*** DATA FOR THIS EXERCISE ***

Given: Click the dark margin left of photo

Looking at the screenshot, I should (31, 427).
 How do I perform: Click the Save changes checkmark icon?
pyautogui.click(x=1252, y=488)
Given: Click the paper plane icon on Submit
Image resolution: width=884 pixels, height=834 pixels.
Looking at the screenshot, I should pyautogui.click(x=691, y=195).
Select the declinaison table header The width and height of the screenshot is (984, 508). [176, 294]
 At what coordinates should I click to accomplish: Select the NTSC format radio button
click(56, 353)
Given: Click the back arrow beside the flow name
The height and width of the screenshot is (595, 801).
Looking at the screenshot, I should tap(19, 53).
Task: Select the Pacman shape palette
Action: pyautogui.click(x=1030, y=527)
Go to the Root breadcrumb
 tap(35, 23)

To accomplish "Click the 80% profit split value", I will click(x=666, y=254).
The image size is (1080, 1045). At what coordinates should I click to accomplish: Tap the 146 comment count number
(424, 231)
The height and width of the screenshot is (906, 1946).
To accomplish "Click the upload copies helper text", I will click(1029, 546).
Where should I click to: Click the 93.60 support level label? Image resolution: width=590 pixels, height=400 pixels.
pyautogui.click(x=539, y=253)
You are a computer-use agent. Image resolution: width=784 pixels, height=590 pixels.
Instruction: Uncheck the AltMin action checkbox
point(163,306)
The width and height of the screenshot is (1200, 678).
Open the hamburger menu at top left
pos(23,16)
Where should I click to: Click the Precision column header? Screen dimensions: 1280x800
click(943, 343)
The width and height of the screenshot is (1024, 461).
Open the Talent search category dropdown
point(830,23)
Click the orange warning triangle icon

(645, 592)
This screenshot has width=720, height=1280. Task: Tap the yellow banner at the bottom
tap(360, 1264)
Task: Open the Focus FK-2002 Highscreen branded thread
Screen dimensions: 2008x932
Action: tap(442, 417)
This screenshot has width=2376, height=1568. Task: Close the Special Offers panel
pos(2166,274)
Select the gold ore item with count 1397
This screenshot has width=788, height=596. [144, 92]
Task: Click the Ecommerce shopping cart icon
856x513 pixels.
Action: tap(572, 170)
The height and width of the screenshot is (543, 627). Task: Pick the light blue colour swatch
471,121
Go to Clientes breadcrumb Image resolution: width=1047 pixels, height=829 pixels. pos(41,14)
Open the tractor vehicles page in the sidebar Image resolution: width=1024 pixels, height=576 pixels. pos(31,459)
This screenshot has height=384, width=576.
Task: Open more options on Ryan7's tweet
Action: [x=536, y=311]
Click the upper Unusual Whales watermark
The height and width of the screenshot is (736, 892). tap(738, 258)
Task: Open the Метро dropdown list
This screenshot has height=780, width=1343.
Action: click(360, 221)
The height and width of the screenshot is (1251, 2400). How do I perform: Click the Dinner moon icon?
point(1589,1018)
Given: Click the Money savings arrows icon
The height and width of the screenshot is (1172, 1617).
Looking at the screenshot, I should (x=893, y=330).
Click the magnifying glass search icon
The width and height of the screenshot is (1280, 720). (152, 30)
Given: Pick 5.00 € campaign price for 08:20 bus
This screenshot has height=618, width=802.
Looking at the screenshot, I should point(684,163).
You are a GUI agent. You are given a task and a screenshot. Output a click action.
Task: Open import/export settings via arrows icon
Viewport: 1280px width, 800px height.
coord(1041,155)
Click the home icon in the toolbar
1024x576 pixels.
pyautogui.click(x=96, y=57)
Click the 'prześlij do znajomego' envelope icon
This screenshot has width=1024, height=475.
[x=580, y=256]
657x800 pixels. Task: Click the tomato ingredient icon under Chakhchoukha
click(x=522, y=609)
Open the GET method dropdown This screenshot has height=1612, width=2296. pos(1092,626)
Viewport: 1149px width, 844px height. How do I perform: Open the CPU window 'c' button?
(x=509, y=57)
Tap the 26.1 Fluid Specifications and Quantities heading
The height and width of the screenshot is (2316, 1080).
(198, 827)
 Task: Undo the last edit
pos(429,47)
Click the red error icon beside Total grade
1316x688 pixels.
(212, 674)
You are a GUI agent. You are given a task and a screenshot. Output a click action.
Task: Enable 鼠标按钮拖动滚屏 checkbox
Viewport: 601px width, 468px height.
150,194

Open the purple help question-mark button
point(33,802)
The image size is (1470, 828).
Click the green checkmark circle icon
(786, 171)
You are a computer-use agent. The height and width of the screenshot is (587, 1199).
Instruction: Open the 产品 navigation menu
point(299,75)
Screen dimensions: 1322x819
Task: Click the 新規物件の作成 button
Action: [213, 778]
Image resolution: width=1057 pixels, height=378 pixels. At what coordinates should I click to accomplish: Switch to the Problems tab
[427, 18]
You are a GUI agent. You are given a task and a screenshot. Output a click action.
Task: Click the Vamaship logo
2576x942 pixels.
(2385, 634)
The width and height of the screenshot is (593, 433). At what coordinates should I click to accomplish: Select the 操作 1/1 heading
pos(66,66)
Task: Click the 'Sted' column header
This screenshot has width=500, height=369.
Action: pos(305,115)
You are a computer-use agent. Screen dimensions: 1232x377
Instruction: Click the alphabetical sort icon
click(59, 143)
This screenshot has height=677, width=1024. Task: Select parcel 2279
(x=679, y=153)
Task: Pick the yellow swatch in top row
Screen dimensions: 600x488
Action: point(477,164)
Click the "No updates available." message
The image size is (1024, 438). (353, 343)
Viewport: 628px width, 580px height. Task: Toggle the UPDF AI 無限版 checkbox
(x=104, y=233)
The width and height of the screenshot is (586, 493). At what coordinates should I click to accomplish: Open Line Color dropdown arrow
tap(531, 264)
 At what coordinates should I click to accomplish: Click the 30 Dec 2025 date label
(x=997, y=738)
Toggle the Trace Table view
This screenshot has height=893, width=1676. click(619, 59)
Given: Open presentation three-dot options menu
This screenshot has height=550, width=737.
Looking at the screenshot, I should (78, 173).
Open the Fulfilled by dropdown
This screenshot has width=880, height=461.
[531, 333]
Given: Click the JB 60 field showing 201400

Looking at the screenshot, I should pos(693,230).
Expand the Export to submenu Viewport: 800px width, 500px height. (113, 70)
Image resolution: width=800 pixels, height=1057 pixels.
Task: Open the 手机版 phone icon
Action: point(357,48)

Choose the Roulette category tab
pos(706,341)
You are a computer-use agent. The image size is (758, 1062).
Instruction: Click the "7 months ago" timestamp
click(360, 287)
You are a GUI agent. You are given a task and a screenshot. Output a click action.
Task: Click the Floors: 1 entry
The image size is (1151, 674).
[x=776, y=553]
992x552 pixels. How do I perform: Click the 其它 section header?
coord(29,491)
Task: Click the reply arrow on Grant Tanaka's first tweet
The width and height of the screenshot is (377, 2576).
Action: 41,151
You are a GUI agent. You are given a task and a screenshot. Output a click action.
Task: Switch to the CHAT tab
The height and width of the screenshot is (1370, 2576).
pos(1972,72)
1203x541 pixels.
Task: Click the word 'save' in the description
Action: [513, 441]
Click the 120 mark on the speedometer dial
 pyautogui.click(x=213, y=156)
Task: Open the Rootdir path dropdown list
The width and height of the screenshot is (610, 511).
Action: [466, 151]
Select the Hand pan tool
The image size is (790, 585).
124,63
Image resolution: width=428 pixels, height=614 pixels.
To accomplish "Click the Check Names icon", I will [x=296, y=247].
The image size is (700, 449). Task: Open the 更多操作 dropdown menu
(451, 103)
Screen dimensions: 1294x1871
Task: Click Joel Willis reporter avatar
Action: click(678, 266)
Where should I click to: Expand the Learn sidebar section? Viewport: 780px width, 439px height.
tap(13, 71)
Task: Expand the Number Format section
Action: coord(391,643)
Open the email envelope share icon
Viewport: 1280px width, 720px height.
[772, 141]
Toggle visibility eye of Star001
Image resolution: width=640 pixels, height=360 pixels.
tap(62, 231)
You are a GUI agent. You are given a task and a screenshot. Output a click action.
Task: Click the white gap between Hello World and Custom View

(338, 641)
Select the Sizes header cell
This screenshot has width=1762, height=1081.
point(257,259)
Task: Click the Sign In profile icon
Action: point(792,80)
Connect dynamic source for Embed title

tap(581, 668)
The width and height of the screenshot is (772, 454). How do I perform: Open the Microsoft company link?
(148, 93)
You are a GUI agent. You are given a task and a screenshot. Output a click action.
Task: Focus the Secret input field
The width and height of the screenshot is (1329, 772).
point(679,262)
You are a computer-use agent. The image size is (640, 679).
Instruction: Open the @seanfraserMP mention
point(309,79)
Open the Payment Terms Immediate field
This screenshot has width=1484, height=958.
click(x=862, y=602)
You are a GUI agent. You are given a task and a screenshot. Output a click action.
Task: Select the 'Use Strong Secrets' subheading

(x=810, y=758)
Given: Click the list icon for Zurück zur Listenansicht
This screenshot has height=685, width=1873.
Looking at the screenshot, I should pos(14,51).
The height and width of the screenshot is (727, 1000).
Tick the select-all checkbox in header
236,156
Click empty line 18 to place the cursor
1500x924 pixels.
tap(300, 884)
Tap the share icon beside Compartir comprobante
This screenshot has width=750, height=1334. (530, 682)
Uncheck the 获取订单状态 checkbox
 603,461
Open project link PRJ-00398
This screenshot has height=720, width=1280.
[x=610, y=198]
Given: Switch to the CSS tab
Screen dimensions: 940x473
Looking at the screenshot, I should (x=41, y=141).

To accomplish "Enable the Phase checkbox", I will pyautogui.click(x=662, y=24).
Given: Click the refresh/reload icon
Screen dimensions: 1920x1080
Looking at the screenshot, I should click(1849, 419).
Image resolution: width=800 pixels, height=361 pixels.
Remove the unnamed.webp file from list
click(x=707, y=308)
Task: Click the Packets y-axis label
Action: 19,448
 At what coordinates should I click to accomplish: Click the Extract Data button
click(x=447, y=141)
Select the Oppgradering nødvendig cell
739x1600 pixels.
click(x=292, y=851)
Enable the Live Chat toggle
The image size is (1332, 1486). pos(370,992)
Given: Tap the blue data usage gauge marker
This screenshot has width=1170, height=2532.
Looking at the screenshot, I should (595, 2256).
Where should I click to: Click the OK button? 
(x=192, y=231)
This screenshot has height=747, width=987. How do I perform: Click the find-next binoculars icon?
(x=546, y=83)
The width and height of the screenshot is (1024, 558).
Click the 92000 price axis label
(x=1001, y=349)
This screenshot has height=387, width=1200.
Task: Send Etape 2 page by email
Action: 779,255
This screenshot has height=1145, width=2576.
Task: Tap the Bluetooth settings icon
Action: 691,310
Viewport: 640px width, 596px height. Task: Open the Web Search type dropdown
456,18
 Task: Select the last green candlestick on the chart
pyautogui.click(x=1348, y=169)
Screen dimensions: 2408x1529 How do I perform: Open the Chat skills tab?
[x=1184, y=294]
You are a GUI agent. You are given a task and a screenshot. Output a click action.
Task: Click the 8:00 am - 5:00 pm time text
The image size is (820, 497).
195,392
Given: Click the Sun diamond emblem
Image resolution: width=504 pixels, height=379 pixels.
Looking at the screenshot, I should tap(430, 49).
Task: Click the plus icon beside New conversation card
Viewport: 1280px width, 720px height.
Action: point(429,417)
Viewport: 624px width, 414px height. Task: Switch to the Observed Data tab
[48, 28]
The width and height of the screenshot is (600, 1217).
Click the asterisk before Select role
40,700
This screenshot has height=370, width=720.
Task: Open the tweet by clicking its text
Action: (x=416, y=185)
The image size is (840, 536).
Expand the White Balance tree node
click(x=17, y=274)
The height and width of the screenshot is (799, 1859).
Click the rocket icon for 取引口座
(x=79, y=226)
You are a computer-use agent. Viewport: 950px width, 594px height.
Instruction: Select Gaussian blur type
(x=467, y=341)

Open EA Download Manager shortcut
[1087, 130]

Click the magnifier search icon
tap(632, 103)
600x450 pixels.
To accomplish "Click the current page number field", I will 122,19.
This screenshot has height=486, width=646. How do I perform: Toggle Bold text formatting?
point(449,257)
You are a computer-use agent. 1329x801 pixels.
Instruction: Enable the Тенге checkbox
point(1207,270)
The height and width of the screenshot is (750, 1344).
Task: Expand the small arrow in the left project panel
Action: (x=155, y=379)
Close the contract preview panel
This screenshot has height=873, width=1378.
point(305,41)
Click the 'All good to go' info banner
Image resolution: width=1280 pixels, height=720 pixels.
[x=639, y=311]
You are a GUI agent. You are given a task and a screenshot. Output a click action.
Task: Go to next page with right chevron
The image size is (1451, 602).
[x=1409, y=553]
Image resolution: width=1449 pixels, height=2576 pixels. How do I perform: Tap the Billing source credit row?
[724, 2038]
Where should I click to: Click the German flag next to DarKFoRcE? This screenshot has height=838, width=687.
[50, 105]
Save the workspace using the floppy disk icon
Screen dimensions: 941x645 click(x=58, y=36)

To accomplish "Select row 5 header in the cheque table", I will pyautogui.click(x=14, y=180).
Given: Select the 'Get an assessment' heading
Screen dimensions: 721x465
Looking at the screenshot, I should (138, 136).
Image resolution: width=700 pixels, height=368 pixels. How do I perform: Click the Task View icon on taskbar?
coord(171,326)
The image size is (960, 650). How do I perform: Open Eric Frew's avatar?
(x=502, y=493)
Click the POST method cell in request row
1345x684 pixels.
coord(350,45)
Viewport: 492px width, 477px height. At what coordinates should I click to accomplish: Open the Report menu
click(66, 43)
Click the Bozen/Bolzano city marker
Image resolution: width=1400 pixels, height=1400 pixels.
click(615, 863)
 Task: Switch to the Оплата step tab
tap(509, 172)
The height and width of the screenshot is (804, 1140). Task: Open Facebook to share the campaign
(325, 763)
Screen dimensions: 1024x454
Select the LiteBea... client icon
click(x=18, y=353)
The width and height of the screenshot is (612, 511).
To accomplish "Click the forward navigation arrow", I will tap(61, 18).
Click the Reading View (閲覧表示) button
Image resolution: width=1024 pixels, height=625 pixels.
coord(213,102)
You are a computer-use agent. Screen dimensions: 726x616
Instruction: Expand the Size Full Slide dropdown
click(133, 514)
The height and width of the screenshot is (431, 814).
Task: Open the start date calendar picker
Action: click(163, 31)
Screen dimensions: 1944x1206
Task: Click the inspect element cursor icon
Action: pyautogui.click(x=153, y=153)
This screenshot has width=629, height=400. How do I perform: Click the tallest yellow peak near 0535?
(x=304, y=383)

***

WORK ITEM: Which of the lines above hold the string "computer"? Pick each of them out.

RESULT OF THE TASK:
You are a computer-use agent. Image resolution: width=784 pixels, height=590 pixels.
You are a computer-use agent. The height and width of the screenshot is (587, 1199).
You are a computer-use agent. Screen dimensions: 1232x377
You are a computer-use agent. The image size is (758, 1062).
You are a computer-use agent. The image size is (640, 679).
You are a computer-use agent. Viewport: 950px width, 594px height.
You are a computer-use agent. 1329x801 pixels.
You are a computer-use agent. Screen dimensions: 726x616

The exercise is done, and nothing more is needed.